ACTIVITY
Pick up the profile of Gloucester fisherman Sherman below where it stops, and write what comes next after its last sentence.

A top student and football player on scholarship at St. George’s School in Rhode Island, Sherman arrived at Harvard, also on scholarship, in the fall of 1967. Political and cultural tensions already were roiling the campus, and by sophomore year, things turned violent. He recalls “seeing the cops drag a young lady out of building who had beautiful blond hair, and it was soaked in blood, and I lost it. I charged. I was an excitable boy at that age, a young Irish spalpeen. Big mistake. Billy club. I got taken to pieces.” Perhaps more privately traumatic was his personal life. At the end of freshman year Sherman married his prep-school sweetheart, Marion Pratt, who was pregnant; the couple moved off campus and shared brief roles as parents to two infants—both whom died of a rare genetic disease—before separating at the end of his senior year. Moving to Gloucester soon after that, he fell in love with the place, with “her people and history, the bedrock of our Republic,” as much as with fishing.

Sherman catalogs his life choices, and knows he had more than many because of his Harvard education. Turning one’s back on a professional career was not that unusual among his classmates, he says, at least in the years following graduation, largely as a consequence of political activism—the fight against the Vietnam War, the fight for social and economic equality. His only regret about college, where he concentrated in history, is that he didn’t study hard enough.

In 1982, when he married Christine (a Gloucester native from a fishing industry family), his parents, always disappointed by his career decision, urged him to return to school for an advanced degree. But he “wanted to be the captain of my own boat, my own business.” He put $10,000 down on his house, and in 1984 borrowed another $10,000 to buy the Captain Dutch. In 2000, at age 52, Sherman took on a second mortgage to buy the Lady Jane, knowing that the increased financial burden would mean spending more time on the water, catching more fish, and adding crew. The industry outlook had somewhat improved, he recalls. In an interview with producers of the 2002 documentary film Empty Oceans, Empty Nets, in which he is featured, Sherman agreed that although the industry was shrinking, a “hard-core” group of fishermen “who stick it out for this interim period [of] the next three or four years, are going to be rewarded at the end. I have to believe that.”

SUPPLIED INFORMATION
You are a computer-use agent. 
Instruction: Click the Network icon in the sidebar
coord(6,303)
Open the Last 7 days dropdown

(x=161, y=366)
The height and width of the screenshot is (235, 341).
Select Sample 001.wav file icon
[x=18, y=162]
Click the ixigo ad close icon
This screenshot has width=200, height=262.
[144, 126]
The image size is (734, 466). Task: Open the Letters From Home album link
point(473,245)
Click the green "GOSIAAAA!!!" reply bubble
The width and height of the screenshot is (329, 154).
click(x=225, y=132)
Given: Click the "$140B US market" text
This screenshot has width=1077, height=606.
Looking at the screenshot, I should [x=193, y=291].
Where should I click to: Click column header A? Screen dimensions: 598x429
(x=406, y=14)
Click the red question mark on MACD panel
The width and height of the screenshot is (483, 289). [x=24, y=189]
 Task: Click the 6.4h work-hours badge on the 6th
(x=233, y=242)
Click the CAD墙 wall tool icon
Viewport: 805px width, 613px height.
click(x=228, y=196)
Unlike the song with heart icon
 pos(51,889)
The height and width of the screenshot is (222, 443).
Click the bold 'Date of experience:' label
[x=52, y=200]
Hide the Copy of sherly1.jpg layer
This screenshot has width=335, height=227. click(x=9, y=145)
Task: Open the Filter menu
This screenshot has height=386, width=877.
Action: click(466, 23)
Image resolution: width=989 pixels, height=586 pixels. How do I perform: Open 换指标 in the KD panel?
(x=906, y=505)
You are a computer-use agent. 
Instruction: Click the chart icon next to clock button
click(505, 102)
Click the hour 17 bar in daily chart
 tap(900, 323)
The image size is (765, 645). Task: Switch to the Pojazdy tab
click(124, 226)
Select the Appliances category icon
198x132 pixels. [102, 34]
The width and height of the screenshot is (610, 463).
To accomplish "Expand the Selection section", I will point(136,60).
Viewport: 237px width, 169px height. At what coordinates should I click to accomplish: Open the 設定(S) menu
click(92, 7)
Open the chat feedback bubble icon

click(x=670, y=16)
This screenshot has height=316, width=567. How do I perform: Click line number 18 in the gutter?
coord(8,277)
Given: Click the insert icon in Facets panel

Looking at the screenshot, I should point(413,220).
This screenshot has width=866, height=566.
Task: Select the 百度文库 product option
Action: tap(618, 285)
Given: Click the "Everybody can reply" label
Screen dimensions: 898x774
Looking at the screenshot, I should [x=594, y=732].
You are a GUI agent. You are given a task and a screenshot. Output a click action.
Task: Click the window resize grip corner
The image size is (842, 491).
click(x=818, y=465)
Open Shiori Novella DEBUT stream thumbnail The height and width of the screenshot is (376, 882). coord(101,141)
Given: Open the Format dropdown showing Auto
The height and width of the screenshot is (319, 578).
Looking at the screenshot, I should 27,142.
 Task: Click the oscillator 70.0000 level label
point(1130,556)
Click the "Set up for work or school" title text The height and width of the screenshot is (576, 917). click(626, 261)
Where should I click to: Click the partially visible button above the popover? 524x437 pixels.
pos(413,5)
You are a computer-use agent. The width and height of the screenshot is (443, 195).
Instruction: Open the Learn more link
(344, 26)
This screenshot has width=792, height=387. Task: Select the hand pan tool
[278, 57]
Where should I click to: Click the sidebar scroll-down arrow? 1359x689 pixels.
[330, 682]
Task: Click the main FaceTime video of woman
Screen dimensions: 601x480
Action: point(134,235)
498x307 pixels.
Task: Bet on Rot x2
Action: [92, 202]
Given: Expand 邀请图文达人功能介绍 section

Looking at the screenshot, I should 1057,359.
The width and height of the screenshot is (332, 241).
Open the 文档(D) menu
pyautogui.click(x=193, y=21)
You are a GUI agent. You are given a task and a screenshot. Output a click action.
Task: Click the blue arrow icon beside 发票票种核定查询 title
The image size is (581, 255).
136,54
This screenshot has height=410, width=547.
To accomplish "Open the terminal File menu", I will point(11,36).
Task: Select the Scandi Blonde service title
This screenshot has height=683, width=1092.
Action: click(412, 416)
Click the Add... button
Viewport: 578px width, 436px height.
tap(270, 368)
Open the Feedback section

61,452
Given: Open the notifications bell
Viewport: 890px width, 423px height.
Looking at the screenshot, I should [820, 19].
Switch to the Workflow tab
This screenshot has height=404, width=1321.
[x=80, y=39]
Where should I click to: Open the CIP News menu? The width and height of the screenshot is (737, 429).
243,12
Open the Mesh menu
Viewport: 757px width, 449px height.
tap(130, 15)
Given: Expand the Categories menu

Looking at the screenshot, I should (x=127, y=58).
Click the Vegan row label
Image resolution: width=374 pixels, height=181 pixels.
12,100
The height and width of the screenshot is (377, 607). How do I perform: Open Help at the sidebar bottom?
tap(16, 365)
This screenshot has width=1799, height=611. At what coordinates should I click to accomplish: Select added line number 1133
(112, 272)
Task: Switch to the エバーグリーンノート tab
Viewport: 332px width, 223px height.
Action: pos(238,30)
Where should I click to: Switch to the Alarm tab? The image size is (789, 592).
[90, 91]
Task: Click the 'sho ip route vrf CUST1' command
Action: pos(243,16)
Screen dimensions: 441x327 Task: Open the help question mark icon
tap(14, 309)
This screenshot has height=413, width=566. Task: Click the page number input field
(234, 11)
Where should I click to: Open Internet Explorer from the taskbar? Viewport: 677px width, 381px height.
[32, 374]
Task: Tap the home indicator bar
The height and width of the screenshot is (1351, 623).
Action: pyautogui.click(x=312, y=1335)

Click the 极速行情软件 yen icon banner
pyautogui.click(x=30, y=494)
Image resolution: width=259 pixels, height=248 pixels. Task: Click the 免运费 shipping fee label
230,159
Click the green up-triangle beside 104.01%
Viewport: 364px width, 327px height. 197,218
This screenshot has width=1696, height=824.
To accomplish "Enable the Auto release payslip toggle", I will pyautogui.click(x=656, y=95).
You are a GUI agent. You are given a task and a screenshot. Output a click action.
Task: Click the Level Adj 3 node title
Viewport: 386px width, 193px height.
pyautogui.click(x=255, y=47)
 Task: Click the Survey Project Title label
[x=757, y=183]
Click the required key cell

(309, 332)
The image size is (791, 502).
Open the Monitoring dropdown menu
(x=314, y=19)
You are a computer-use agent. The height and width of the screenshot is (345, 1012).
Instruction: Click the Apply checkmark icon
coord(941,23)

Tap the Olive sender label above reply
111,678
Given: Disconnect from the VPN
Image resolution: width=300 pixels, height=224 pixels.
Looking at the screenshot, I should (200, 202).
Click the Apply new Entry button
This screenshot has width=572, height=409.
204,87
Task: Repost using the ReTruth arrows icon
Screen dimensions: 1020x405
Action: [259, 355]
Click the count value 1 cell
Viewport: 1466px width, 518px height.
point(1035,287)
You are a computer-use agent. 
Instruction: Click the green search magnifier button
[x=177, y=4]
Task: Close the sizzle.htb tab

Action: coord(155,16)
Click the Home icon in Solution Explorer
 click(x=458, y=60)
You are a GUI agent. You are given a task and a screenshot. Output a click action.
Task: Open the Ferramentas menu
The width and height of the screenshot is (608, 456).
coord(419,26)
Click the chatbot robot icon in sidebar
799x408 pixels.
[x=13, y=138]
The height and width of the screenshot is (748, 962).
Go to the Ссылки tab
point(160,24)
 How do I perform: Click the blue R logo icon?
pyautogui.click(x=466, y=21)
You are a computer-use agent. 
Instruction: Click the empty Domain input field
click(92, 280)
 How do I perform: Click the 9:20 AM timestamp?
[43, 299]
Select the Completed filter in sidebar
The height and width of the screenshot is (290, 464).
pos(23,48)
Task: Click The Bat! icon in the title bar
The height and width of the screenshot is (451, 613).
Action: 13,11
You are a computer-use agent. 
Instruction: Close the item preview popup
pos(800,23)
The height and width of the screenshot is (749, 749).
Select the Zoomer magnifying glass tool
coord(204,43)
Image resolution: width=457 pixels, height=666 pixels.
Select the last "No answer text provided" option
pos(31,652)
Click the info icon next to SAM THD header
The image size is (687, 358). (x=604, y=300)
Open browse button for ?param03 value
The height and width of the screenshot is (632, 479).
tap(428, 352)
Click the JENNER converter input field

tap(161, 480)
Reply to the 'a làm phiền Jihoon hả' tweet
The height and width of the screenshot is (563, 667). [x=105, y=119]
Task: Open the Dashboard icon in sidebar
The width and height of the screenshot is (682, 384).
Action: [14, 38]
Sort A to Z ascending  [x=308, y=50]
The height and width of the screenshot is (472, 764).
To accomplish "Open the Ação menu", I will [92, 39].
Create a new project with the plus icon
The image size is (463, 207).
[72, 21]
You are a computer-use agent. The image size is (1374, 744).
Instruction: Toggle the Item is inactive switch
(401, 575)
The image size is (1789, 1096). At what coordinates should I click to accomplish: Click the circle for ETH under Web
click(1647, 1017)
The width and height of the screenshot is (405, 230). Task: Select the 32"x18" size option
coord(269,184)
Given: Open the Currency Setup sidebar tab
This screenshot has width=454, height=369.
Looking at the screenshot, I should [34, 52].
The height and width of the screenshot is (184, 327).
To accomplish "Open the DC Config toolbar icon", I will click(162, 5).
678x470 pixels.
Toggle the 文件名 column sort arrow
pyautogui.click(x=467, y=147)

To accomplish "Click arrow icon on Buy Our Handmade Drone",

EXPECTED ANSWER
Sherman has never been against “intelligent” regulation that conserved fish stocks, and has voiced his beliefs even if they ran counter to those around him—“often to my detriment,” he reports. “I’ve had my gear sabotaged, I’ve had personal threats.” But he does think regulation has “gone too far now.” So far, he worries, that the next time federal leases for offshore exploration or extraction are proposed for sites in the mid and south Atlantic Ocean (a process that could begin as early as 2019), there won’t be any independent fishermen “screaming and hollering like scalded cats, ‘Don’t drill! Georges Bank is too rare a jewel.’ Because,” he says, “we are gone.”

 

In 2012, when Sherman’s blood pressure hit 190 over 90, his doctor warned him to bow out of political activity, or risk having a stroke. He is now out of the danger zone, but it was nevertheless a relief, he says, to come ashore after finishing the 2015-2016 season, to work on repairs and maintenance for the Lady Jane, and to sleep in his own bed.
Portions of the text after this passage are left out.